SELECTED EXCERPT:
BEGIN

I'm feeling MUCH better today.  I slept better, woke up (but didn't get up) earlier, and I had no pain yesterday or so far today.  I'll give this a few days, then add some nightshades back into my diet and see what happens.  I missed my opportunity for a long walk this morning because I didn't get up early enough, but it's a rainy and stormy day so it's fine.  And I'm not quite mentally ready to go to the gym yet, maybe next week.  

Day 26/30

Energy-8, Mood-9, Pain-0.  I think I could have done a C25K this morning, I felt so good!  But I wasn't thinking along those lines, so wasn't prepared.  I'm really trying to take this slow, I know what happens when I ignore the pain.  

M1-chicken salad with celery and lettuce

M2-Leftover hamburger with sliced cucumber, lettuce, pickles, mustard, a handful of almonds to add some fat.  Or maybe some Caesar dressing, turn this into a salad.  

M3-Leftover baked chicken and zucchini.  I think I'll fry the zucchini in a little ghee - I was hungry a few hours afterward last night, as there wasn't enough fat in this meal.  Usually, I'm really good about eating fat, it definitely satiates me and keeps cravings at bay.  But when I think I can get away with just a little bit in a meal, I'm wrong.  I ended up snacking on almonds and dates last night.  

My vegetable choices are pretty boring and often the same things.  I'll add spinach, broccoli, or kale once in a while, but I need to expand for more variety regularly.  I was doing better when I was getting a box of veggies delivered.  This will quickly lead to food boredom for me - I need to be sure to plan whole meals and not just the proteins for next week.  I tend to throw on vegetables as an afterward, but being more mindful is a good idea.

END

TASK TO CARRY OUT:
Rewrite everything in the meal journal entry from "M2-Leftover hamburger with" down to "dates last night.", swapping "zucchini" for "yellow squash". This data has no connection to the meal journal entry.

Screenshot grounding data
BEGIN

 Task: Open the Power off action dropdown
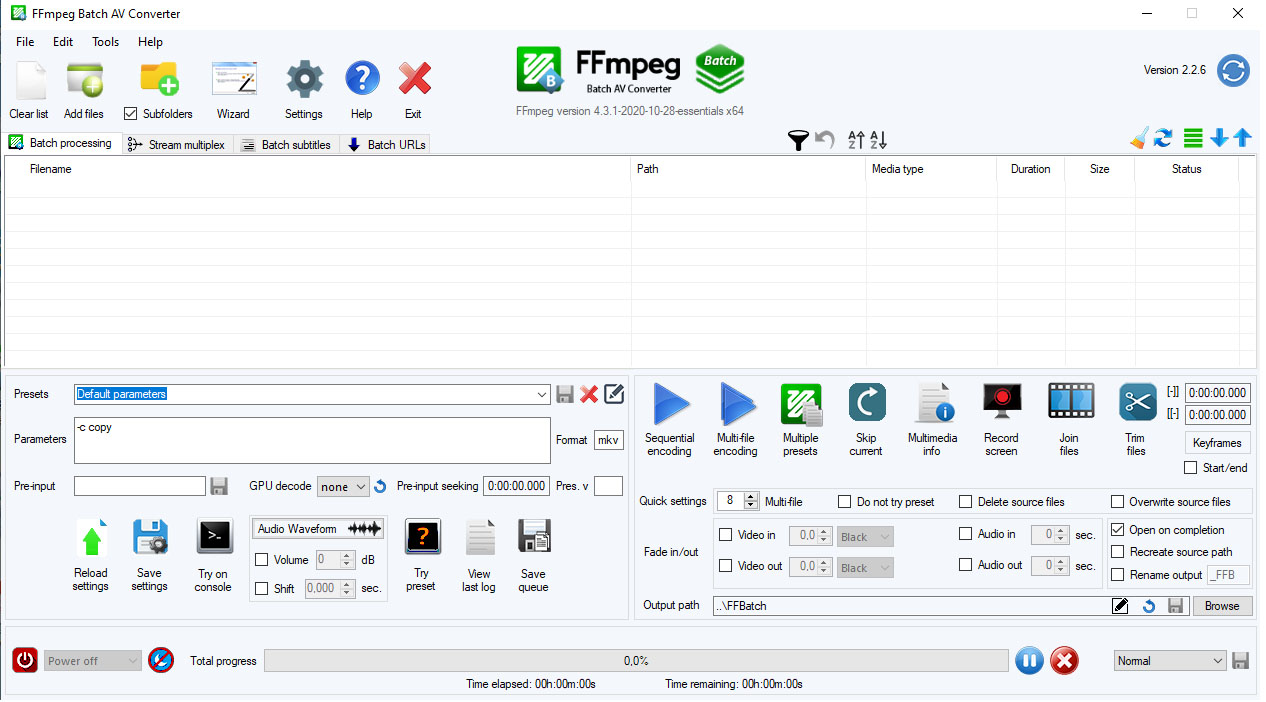92,660
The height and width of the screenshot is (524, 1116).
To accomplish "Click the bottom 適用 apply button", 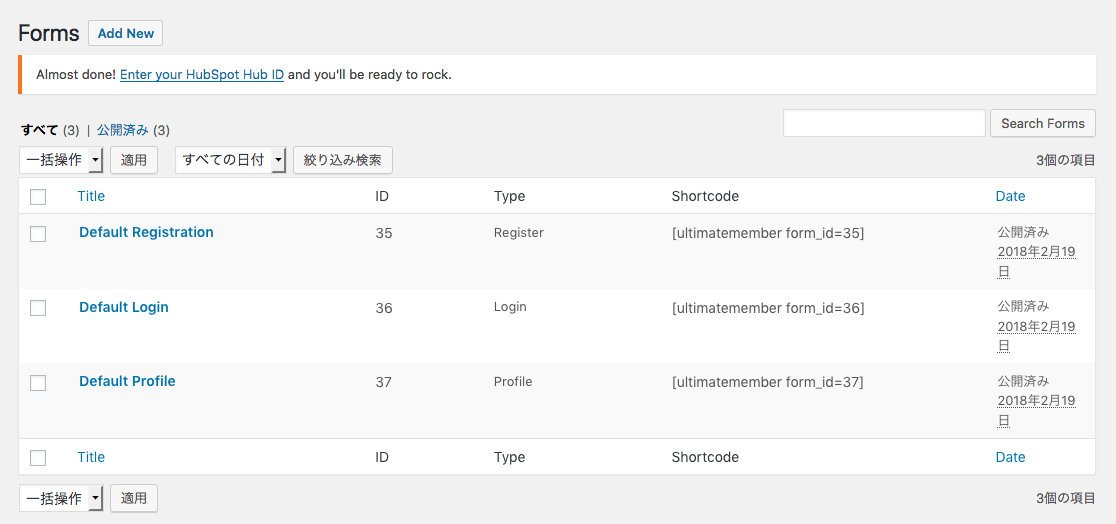I will point(134,498).
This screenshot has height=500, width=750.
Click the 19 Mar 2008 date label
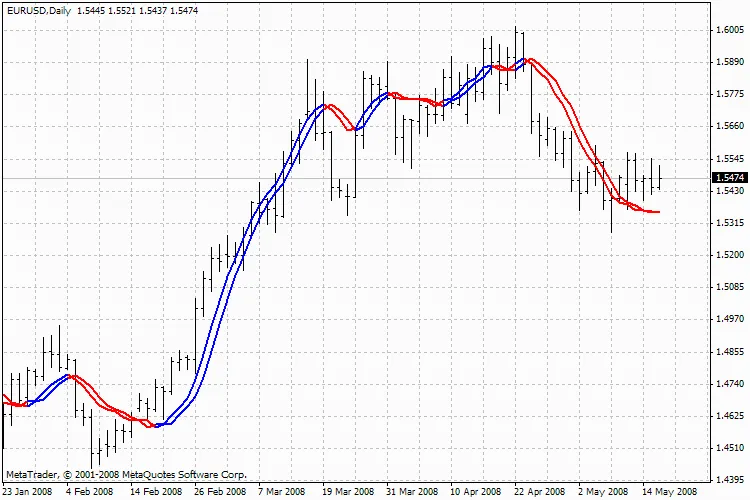coord(346,492)
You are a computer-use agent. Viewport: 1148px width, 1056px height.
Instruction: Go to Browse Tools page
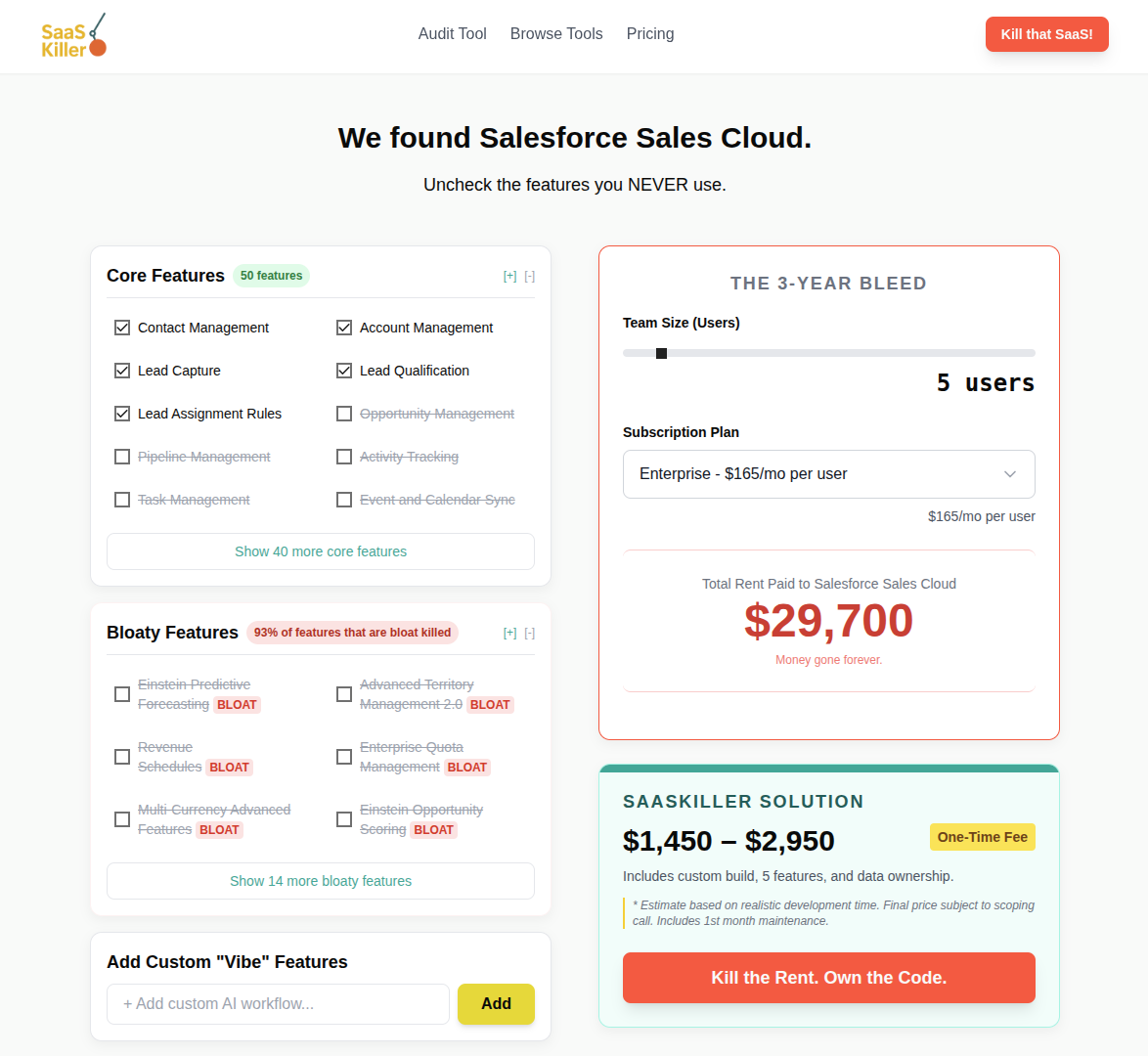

END

TASK SOLUTION:
M2-Leftover hamburger with sliced cucumber, lettuce, pickles, mustard, a handful of almonds to add some fat.  Or maybe some Caesar dressing, turn this into a salad.  

M3-Leftover baked chicken and yellow squash.  I think I'll fry the yellow squash in a little ghee - I was hungry a few hours afterward last night, as there wasn't enough fat in this meal.  Usually, I'm really good about eating fat, it definitely satiates me and keeps cravings at bay.  But when I think I can get away with just a little bit in a meal, I'm wrong.  I ended up snacking on almonds and dates last night.